The Shire of Korong was a local government area about 75 km west-northwest of Bendigo, in western Victoria, Australia. The shire covered an area of 238.5 km2, and existed from 1862 until 1995.

==History==

Korong Shire was first incorporated as the Kingower and Wedderburne road district on 8 July 1862, and was renamed Korong at the time of its redesignation as a shire on 6 September 1864. On 1 February 1961, it annexed the Borough of Inglewood, which had been created a century earlier.

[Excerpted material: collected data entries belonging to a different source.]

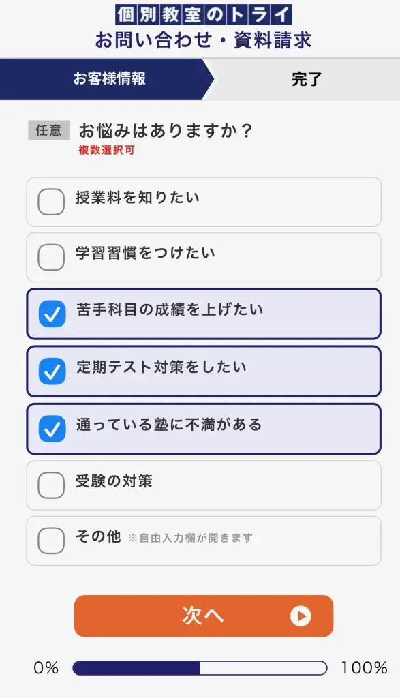This screenshot has height=698, width=400.
Task: Switch to the 完了 step tab
Action: click(x=305, y=79)

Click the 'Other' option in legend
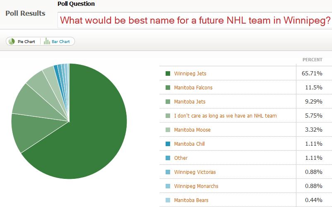coord(181,158)
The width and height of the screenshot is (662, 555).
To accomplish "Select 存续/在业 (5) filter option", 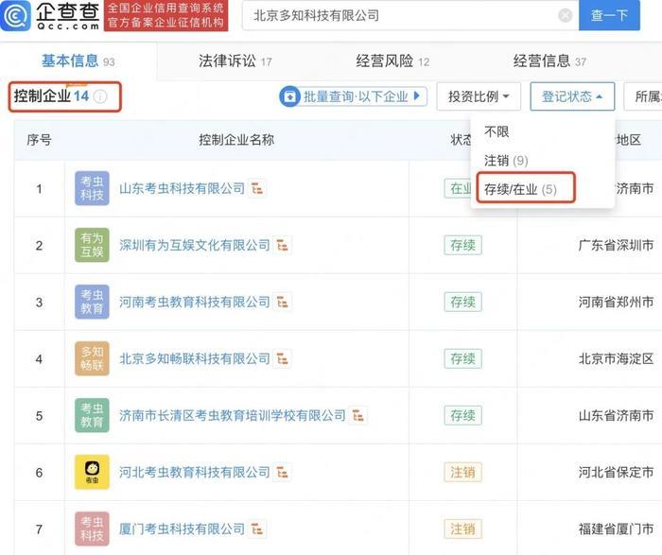I will [x=524, y=189].
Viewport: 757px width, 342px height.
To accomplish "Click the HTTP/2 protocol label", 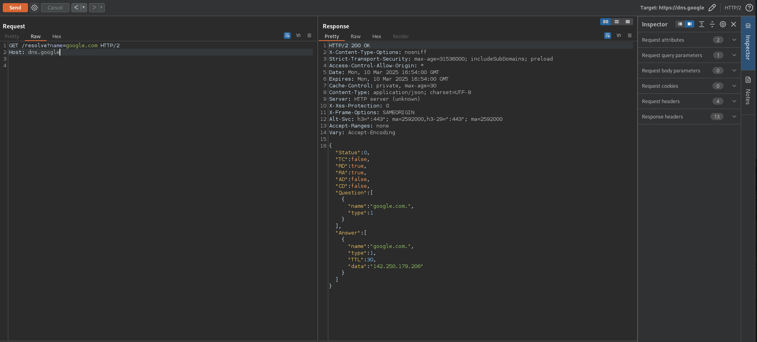I will coord(733,7).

On 20 January 1995, the Shire of Korong was abolished, and along with the Shires of East Loddon and Gordon, the Loddon River district of the former Rural City of Marong, and surrounding districts, was merged into the newly created Shire of Loddon.

==Wards==

The Shire of Korong was divided into three ridings, each of which elected three councillors:
- Central Riding
- North Riding
- South Riding

==Towns and localities==
- Borung
- Fernihurst
- Glenalbyn
- Inglewood
- Kingower
- Korong Vale
- Rheola
- Wedderburn*
- Wychitella

- Council seat.

==Population==

| Year | Population |
|---|---|
| 1954 | 3,943 |
| 1958 | 4,030* |
| 1961 | 3,816 |
| 1966 | 3,662 |
| 1971 | 3,203 |
| 1976 | 3,098 |
| 1981 | 3,029 |
| 1986 | 3,347 |
| 1991 | 3,341 |

- Estimate in the 1958 Victorian Year Book.